He recognized that the heavens revolved about the Pole star and so he pictured the sky as a complete sphere and not merely as a semispherical arch over the earth. For the first time the notion of spheres invaded astronomy; this was to culminate eventually in the sophisticated (but erroneous) picture of the universe drawn up by Ptolemy.

He also recognized that Earth's surface must be curved, to account for the change in the position of the stars as one traveled. He felt a north-south curvature was enough, however, so he pictured the earth as a cylinder about an east-west axis with a height one-third its diameter. The notion of a spherical earth had to wait several decades for Pythagoras and his followers.

Anaximander's idea of the basic element of the universe was far more mystical than Thales' plain and undramatic notion that it was water. Anaximander envisaged a formless mass that was both the source and the destination of all material things. He called this unobservable substance apeiron, meaning infinite. Nevertheless, he conceded this much to water -- he thought life originated there. In this he was quite correct.

The treatise Anaximander wrote describing his views is thought to be the first work of consequence in Greek prose. His works are now lost.

Thales reduced everything to water, coming very close to formulating the principle of conservation of matter, whereas Anaximander derived everything from air and spoke of never-ending motion. Qualities were explained by quantitative changes. The density scale of the air was to account for fire, water, and earth; and for the first time mechanistic models were adopted to illustrate the dynamics of the universe. The sweeping generalizations reached even the heavens when Anaxagoras described the sun as a flaming stone larger than Peloponnese. There seemed to be simply nothing that could not be reached by a physics that bore all the marks of an unsuspecting, youthful outburst of scientific speculation: from man's soul to the far reaches of the universe there was believed to be only one principle, which produced, governed, and explained everything.

::::::

-- Problems --
**1.** Summarize the passage on Anaximander in two sentences.
**2.** According to the passage on Anaximander, what does the word apeiron mean?

-- Dataset section --
::::::

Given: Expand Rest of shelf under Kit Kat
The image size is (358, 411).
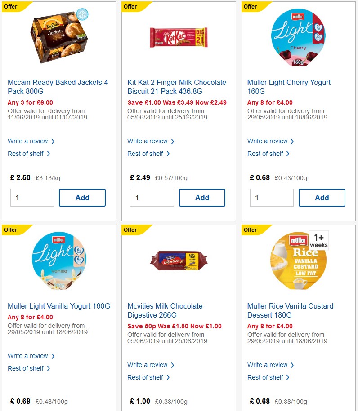Looking at the screenshot, I should coord(146,154).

::::::

-- Answers provided --
**1.** Anaximander pictured the sky as a complete sphere revolving about the Pole star, and he pictured the earth as a cylinder about an east-west axis, with a height one-third its diameter, to account for the change in the position of the stars as one traveled. He called the basic element of the universe apeiron, a formless, unobservable mass that was both the source and the destination of all material things, held that life originated in water, and wrote a treatise thought to be the first work of consequence in Greek prose, though his works are now lost.

**2.** Infinite.